Maxwell, Struggling Battery-Technology Maker, to Sell to Tesla

Battery-technology business Maxwell Technologies has agreed to be acquired by Silicon Valley electric car company Tesla (NASDAQ: TSLA) in an all-stock deal valued at about $218 million, the San Diego-based company announced Monday.

Maxwell (NASDAQ: MXWL) said Palo Alto, CA-based Tesla would buy its shares at $4.75 apiece, a 55 percent premium over its stock price as of market close Feb. 1.

Maxwell, which makes energy-storage electronics called ultracapacitors that some automakers use alongside batteries for energy storage, saw its stock price shoot up just shy of 50 percent on the news to $4.59 as of market close Monday. Tesla’s stock price barely budged, closing Monday at $312.89 apiece, 68 cents above the prior trading day.

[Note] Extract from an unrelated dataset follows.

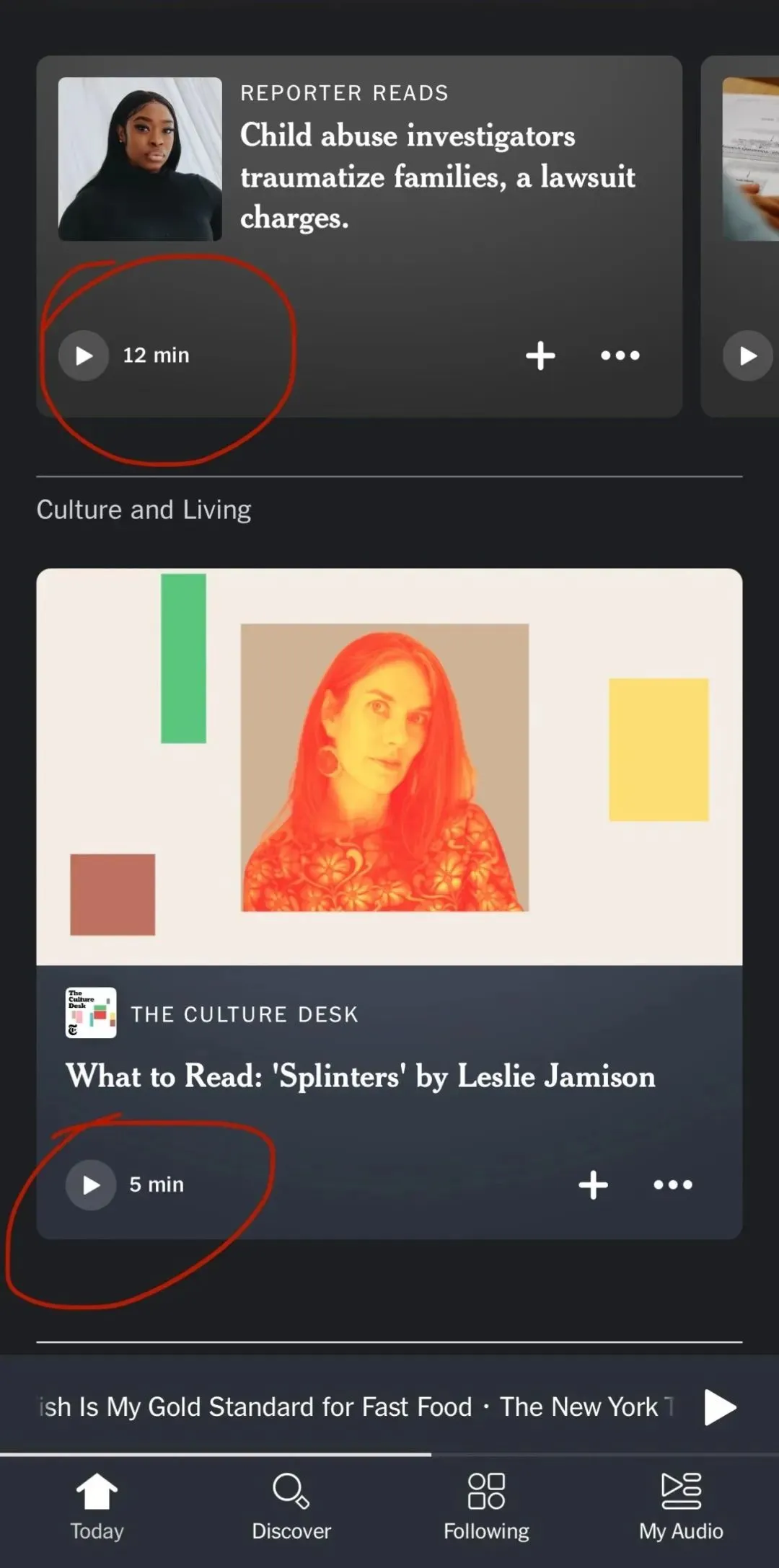779x1568 pixels.
Task: Play the Child abuse investigators story
Action: pos(84,355)
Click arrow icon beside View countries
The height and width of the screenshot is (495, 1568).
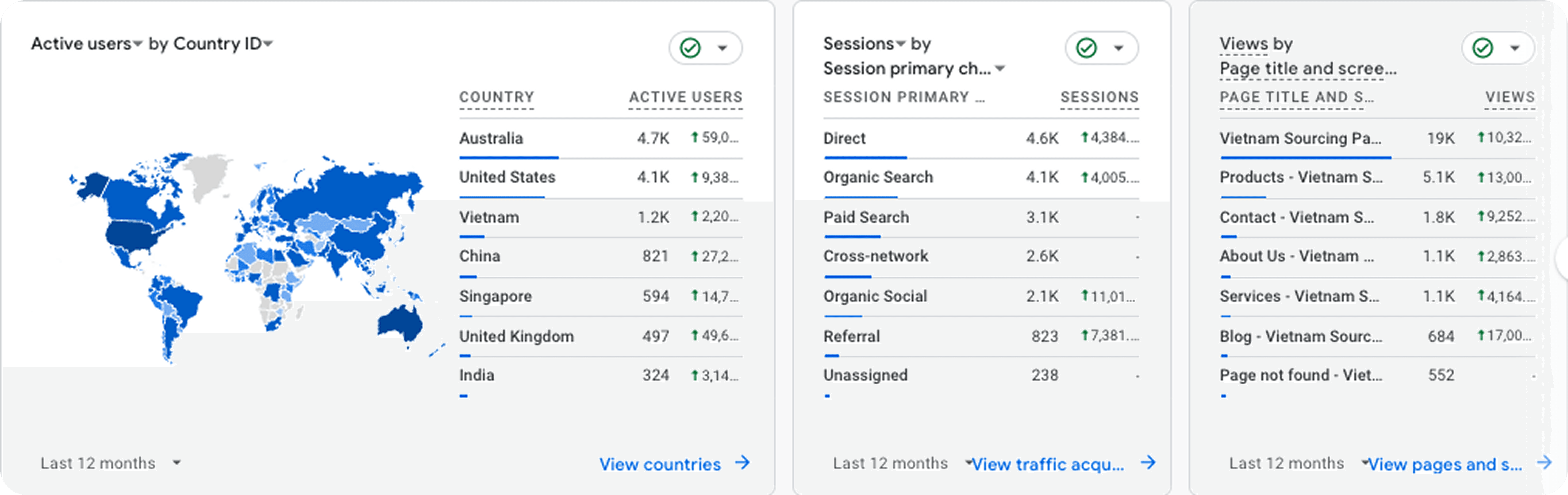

Plenty of other companies also manufacture ultracapacitors and similar devices, from big businesses like Panasonic to startups like MIT spinout Nanoramic Laboratories. Maxwell believes it can remain competitive but has had concerns that pricing expectations and competition would place pressure on its pricing and margins for products used in automotive and wind, according to a securities filing.

In addition to the ultracapacitors it sells, the company has developed what is called dry battery electrode technology, which it believes can reduce the cost of making the lithium-ion batteries that power electric vehicles today. In December, it sold off its high-voltage capacitor business to Renaissance Investment Foundation for $55 million, according to the presentation.

It has recently recorded several years of operating losses. In the first nine months of 2018, the company reported a net loss of about $30.2 million on revenues of $91.6 million. In the same months the year prior, Maxwell reported a net loss of about $34.4 million on revenues of about $35.8 million. As of Sept. 30, the company had $23.6 million in cash and working capital of about $67 million.

In addition to its U.S. presence, Maxwell has locations in Germany and South Korea and has about 380 employees, according to a presentation Maxwell made in January. It also has two contract manufacturers in China.

Back in 2017, in conjunction with the $23.2 million acquisition of a South Korean-based ultracapacitor company, Nesscap Energy, it underwent a restructuring, which included layoffs and other cost cutting efforts.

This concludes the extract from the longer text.